131 F.3d 150
UNITED STATES of America, Plaintiff-Appellee,
Sam Lee WEST, Defendant-Appellant.
United States Court of Appeals, Ninth Circuit.
Submitted Nov. 17, 1997.**
Decided Nov. 21, 1997.
NOTICE: Ninth Circuit Rule 36-3 provides that dispositions other than opinions or orders designated for publication are not precedential and should not be cited except when relevant under the doctrines of law of the case, res judicata, or collateral estoppel.
Appeal from the United States District Court for the District of Oregon, No. CR-92-00177-HJF; Helen J. Frye, District Judge, Presiding.
Before HUG, Chief Judge, PREGERSON and BEEZER, Circuit Judges.

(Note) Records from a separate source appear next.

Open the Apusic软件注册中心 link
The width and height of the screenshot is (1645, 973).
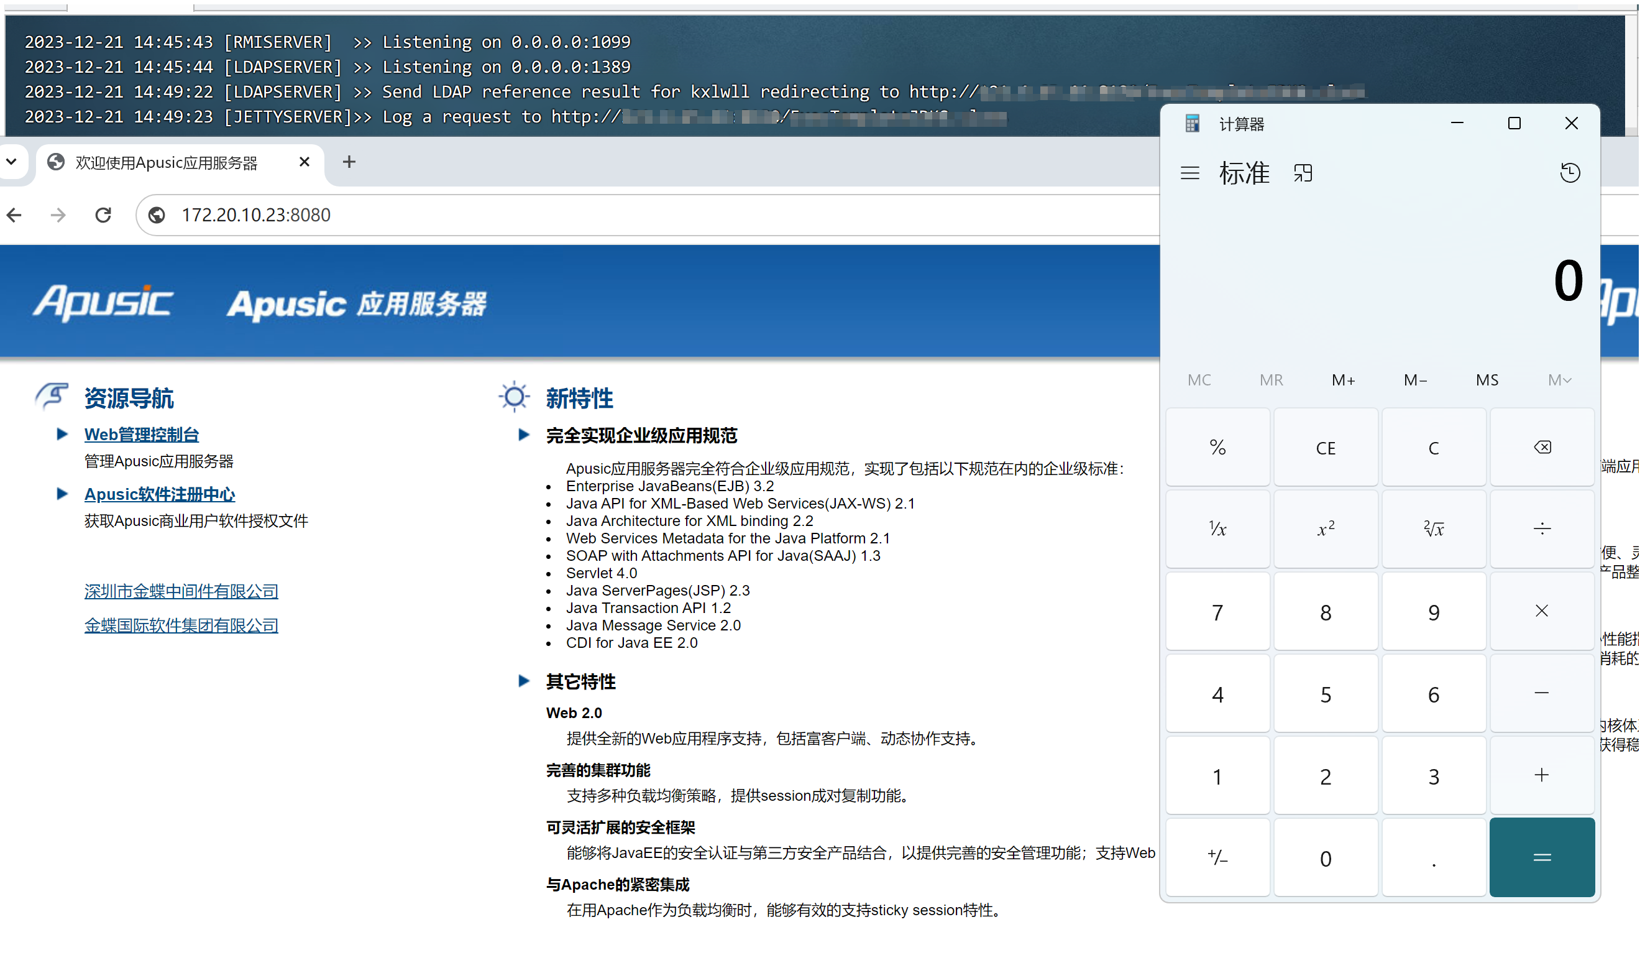[159, 494]
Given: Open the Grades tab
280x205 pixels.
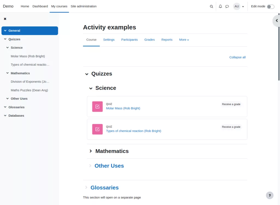Looking at the screenshot, I should [149, 40].

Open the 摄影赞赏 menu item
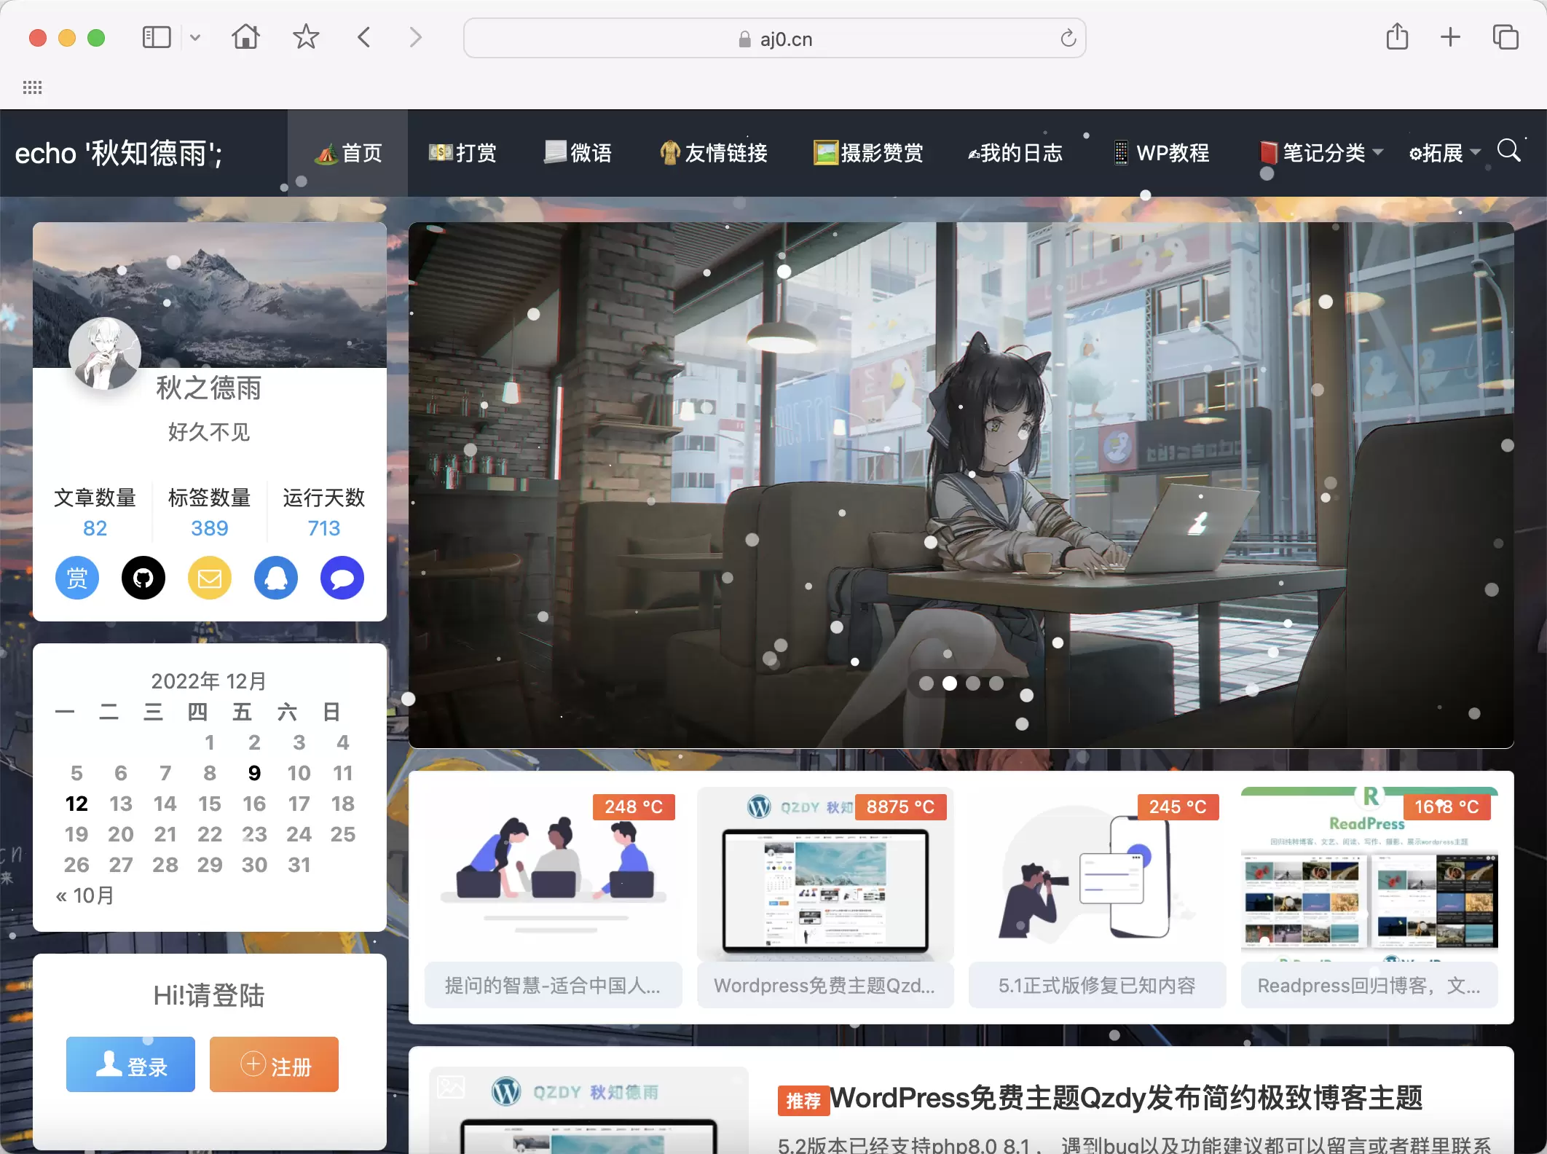click(870, 152)

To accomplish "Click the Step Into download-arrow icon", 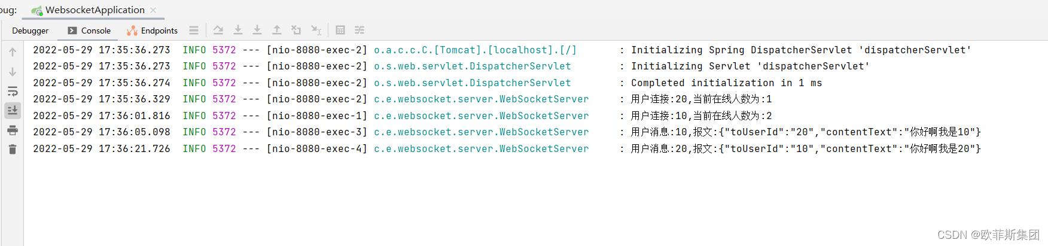I will coord(238,30).
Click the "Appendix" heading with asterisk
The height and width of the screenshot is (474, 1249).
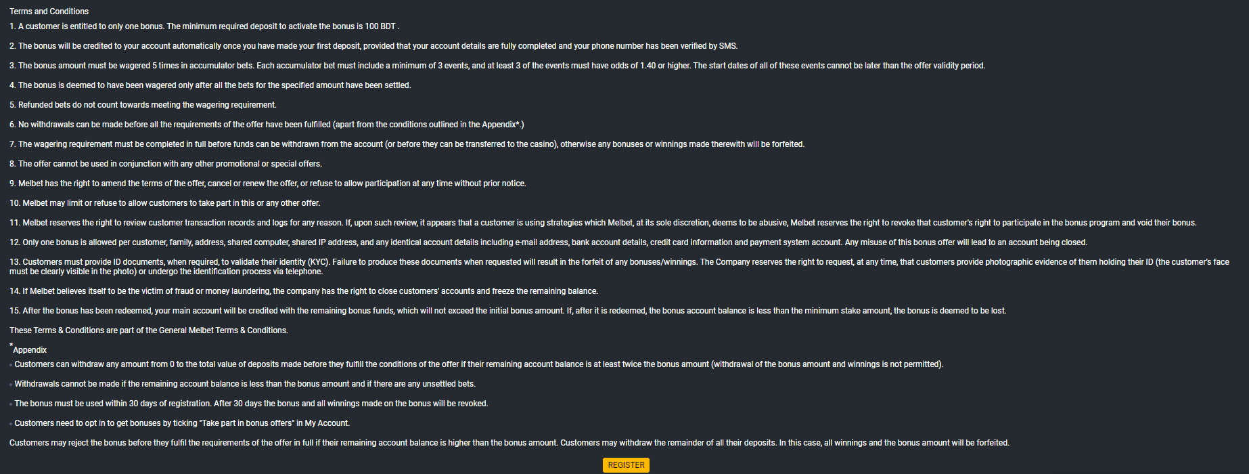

Sam Lee West, appeals the 24-month sentence imposed following revocation of his supervised release We review a district court's revocation of supervised release for abuse of discretion. See United States v. Schmidt, 99 F.3d 315, 320 (9th Cir.1996). We review for clear error the district court's factual findings. See United States v. Lomayaoma, 86 F.3d 142, 146 (9th Cir.), cert. denied, 117 S.Ct. 272 (1996). We have jurisdiction under 28 U.S.C. § 1291, and we affirm.
West contends that the district court failed to give sufficient reasons for departing upward from the recommended range. This contention lacks merit
The district court revoked West's supervised release because he stabbed his son seven times in the chest and abdomen with a butcher knife. The district court adequately considered the policy statements of chapter 7 and gave its reasons for departing upward from the range. See 18 U.S.C. § 3553(a)(4) (1997). The district court adequately considered the necessary factors as required by 18 U.S.C. 3583(e). The district court specifically found that "in light of the facts that have been presented to me today, the egregiousness of those facts and the seriousness of the wounds inflicted, the relationship of the individuals involved, the court is going to depart upward to 24 months." We conclude that the district judge's reasons for imposing the sentence were sufficiently clear. See United States v. Lockard, 910 F.2d 542, 546 (9th Cir.1990).